His words and his images kept us sane during the long wait for Noah.

And now I bring you to the connection with Noah.  The ringtone on my cell phone plays U2's  Pride when a call comes through.  It is a song that Noah has become accustom to and he hums it regularly.  When we started getting our bedtime routines down after Noah's arrival,  Noah would pay attention to what Sam would do to settle in for the night.  The one thing that stood out to Noah is that every night Sam would listen to music when he fell asleep.  Sam's choice of music...The Beatles.   Noah wanted music as well and when I asked him what type he would want the only song he could come up with... because it was so familiar was...Pride (In the name of Love).  Every night Noah's sweet sweet voice sings from down the hall...
 
One man come in the name of love 
One man come and go 
One come he to justify 
One man to overthrow 

In the name of love 
What more in the name of love 
In the name of love 
What more in the name of love 

Full circle...I was told 25 years ago to remember a band's name.  Could I  have guessed then how much that band would intertwine in  my life to the point of having our house serenaded every night to the melodies of U2 by my beautiful Ethiopian son.    

Monday, March 9, 2009

Since I've been so busy raising kids the past 15 years I put my journalism and education background on hold.   Just recently I have begun to delve back into my past careers.   My dear friend Jessica has helped encourage me to start writing again and I am preparing  to enter back into the schools...not sure at what capacity but am excited to get back to two things I dearly love to do.
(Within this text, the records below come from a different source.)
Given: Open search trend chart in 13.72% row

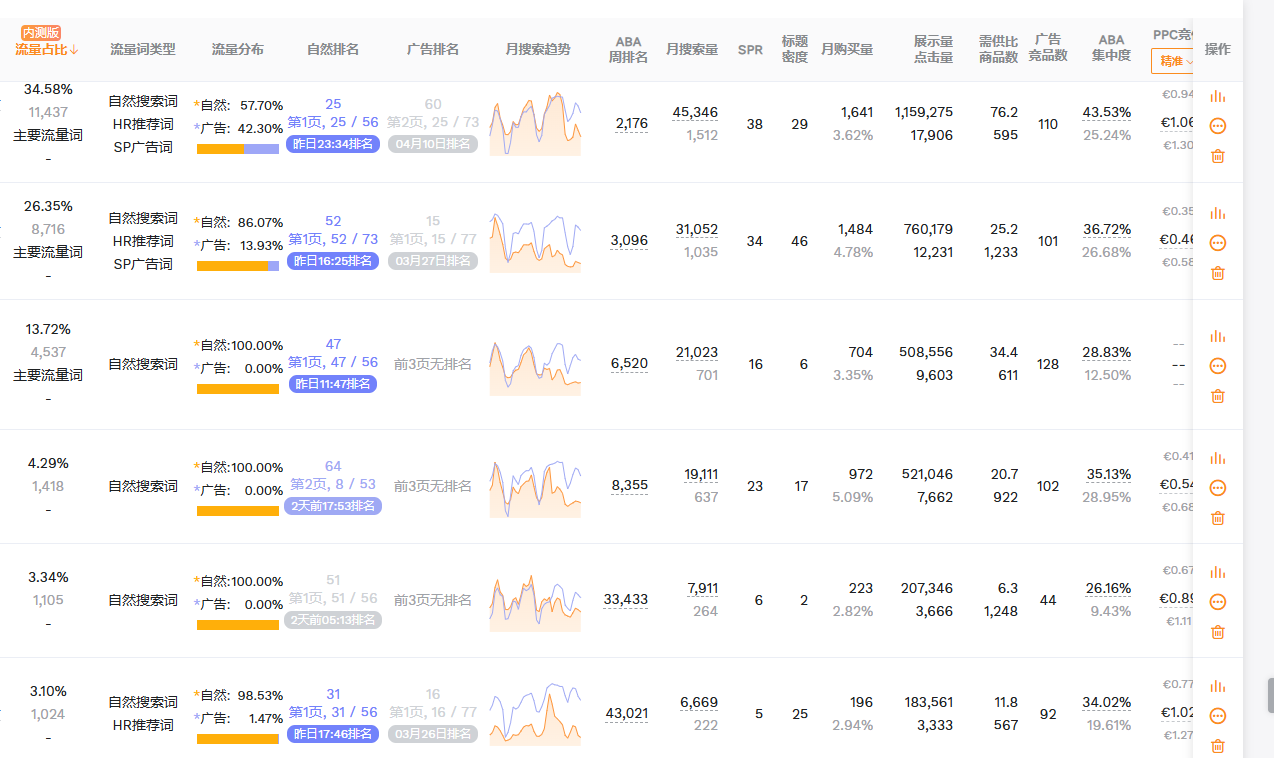Looking at the screenshot, I should tap(535, 367).
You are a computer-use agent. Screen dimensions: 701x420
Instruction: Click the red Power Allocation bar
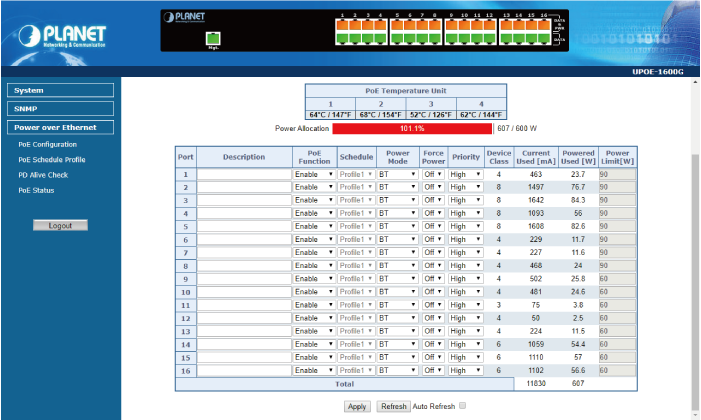pyautogui.click(x=411, y=128)
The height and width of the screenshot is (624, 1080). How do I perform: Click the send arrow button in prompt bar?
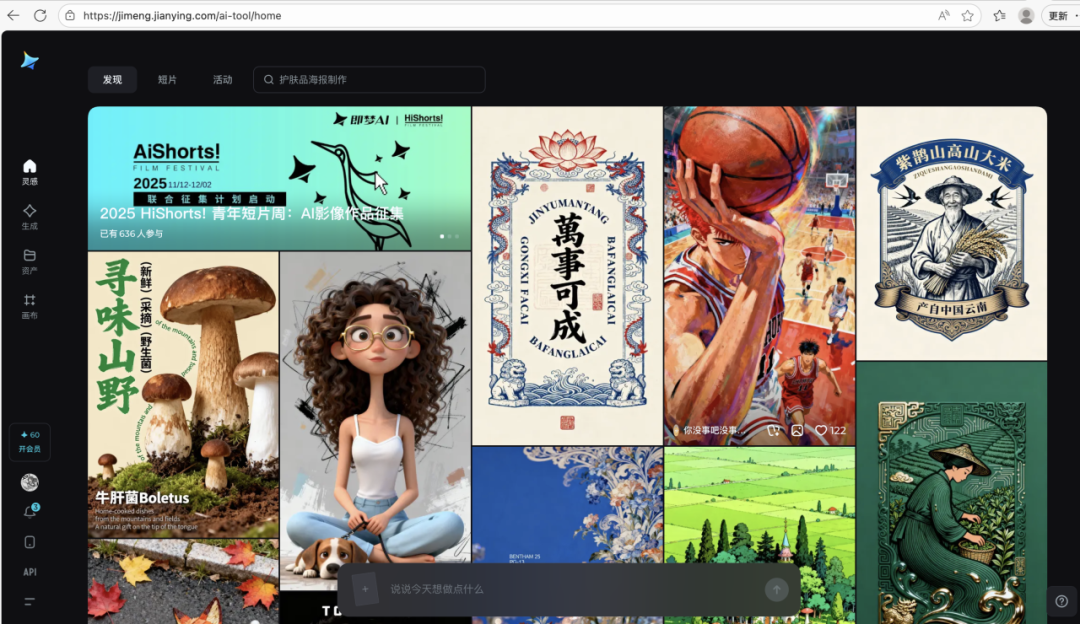[x=776, y=589]
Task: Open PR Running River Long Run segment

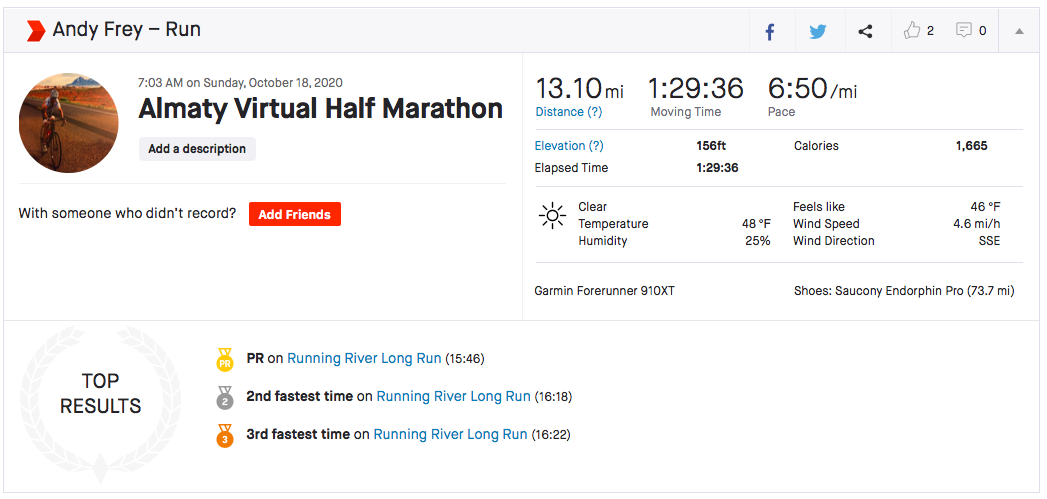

My first nationally published piece is featured in this months Adoptive Families Magazine. For me it is a dream come true.  I can't post the actual article from the magazine because of copyright so you'll just have to go out and purchase it.  : >)

Monday, March 2, 2009

Letters to home...from home.



Noah has been working on a letter to send to Ato Teklu, a wonderful man who works for WACAP in Ethiopia.  It is being hand delivered within the week.  After Noah was relinquished by his aunt he was placed in an orphanage.  Mr. Teklu, knowing we were requesting to adopt a child around Noah's age,  is the man who traveled to that orphanage and found Noah.  His relationship with Noah did not end there.  Once Noah was moved to the WACAP transition home Teklu became a central figure in his life for the three months leading up to my travel to bring him home.  When I was in Addis I got to know Teklu very well.  He is a wonderful man who loved my son when we physically could not.  One of the most dynamic moments of our time in Addis happened during our final few hours on Ethiopian soil.  Teklu and his driver took us to the airport around 7:30 pm.  It was a very bitter sweet goodbye and I don’t think Noah really understood that this was really goodbye until we were at the ticket counter and tears just began to stream down his face as he cried for Teklu.  He realized that the wonderful kind Ato Teklu would no longer be on this adoption journey with him.  It was a sad realization for all of us.
This weekend Noah dictated a letter to Hannah who typed it on the computer.  She printed it off and gave it back to Noah to write in his own handwriting.   He signed it...Musse. "Because Noah is my American name and Musse is my Ethiopian name."  
We are so very grateful to Ato Teklu.  He is our Ethiopian angel.